Desde 1927 y hasta el momento actual son muchos los lectores de Lovecraft interesados por hacerse con un ejemplar de este libro maldito, si bien todas las búsquedas han resultado infructuosas. Posiblemente nos encontramos, como en tantos otros casos, ante una «broma intelectual» del escritor norteamericano (AÑO/CERO, 92).
El centésimo nombre
Cuenta el Corán que hay 99 formas de llamar a Dios, pero habría una centésima, un nombre escondido cuya invocación serviría para ganar los favores del cielo en los momentos dramáticos en los que se teme el fin del mundo. Esta es la trama argumental sobre la que se asienta El viaje de Baldassare (Alianza Editorial, 2001), del libanés Amin Maalouf, novela que tiene por protagonista a Baldassare Embriaco, un comerciante de antigüedades del siglo XVII, que viajará por todo el Mediterráneo tras un libro mítico, El centésimo nombre, de Abu-Maher al-Mazandarani, obra que revela el último nombre de Dios, manual que apenas se puede leer y que deja poco menos que ciego a quien lo intenta. Un libro que encierra toda la sabiduría y que resulta clave para salvar uno de los momentos críticos de la historia de la humanidad, 1666, más conocido como el Año de la Bestia (AÑO/CERO, 166). Según las profecías apocalípticas, el fin del mundo acaecería en un año que contuviera todos los años: el 1666, según el alfabeto numérico romano.
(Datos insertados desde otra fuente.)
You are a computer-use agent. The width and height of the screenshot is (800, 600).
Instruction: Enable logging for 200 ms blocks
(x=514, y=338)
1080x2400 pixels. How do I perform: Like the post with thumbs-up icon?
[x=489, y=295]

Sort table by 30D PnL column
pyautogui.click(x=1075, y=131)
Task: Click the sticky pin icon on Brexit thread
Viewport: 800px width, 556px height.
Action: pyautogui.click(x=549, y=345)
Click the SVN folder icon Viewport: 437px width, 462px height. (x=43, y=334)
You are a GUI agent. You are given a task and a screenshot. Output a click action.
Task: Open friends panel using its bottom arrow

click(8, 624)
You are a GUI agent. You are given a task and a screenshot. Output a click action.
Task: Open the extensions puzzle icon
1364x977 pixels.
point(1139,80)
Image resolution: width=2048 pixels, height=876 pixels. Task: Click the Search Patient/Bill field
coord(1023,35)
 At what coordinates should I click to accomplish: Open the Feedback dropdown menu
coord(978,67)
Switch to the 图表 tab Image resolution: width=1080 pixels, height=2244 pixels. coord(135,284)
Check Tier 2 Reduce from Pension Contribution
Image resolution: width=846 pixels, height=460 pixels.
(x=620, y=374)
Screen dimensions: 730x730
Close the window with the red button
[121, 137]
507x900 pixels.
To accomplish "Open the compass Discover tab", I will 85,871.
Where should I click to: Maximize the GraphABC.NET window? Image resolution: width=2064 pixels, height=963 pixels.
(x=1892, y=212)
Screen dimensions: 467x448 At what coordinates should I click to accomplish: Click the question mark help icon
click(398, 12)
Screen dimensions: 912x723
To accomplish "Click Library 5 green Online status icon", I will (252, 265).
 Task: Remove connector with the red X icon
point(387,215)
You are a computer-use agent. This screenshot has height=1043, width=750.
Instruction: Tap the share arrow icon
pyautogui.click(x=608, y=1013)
Al término del siglo XVI y comienzos del XVII, muchos pensadores empezaron a sospechar que los acontecimientos que estaban ocurriendo ante sus propios ojos eran los que traían consigo el principio del milenio, el regreso de Cristo como Mesías político y el comienzo de su reinado milenario en la Tierra, que había de ser precedido o bien seguido por el Día del Juicio, cuando se salvarían los auténticos creyentes reformados. Diversos hechos políticos fueron interpretados como señales de que Dios estaba actuando en la historia, allanando el camino a los gloriosos acontecimientos milenarios: el declive del todopoderoso imperio español a manos de potencias emergentes, el final de la Guerra de los Treinta Años o la unión de las coronas inglesa y escocesa, fueron algunos de los hechos históricos considerados. Esta nueva manera de describir los símbolos y profecías de las Escrituras, especialmente en los libros de Daniel y el Apocalipsis, relacionándolos con personajes e instituciones históricas, hizo que se considerasen los acontecimientos políticos y sociales de la época como los penúltimos pasos que se darían antes del advenimiento del milenio y el establecimiento del «Quinto Reino» pronosticado por Daniel, que conllevaría la identificación y derrocamiento del Anticristo, la reunión de las verdaderas Iglesias cristianas, la conversión de los judíos, la reaparición de las Tribus Perdidas de Israel, la reconstrucción del Templo de Jerusalén y el restablecimiento de los judíos en la Tierra Santa.
A través del viaje de Baldassare, somos testigos de las diversas corrientes milenaristas que sembraron el mundo del año 1665, así como de la búsqueda de uno de esos libros sobre los que fabulan sabios, locos, fanáticos y bibliófilos.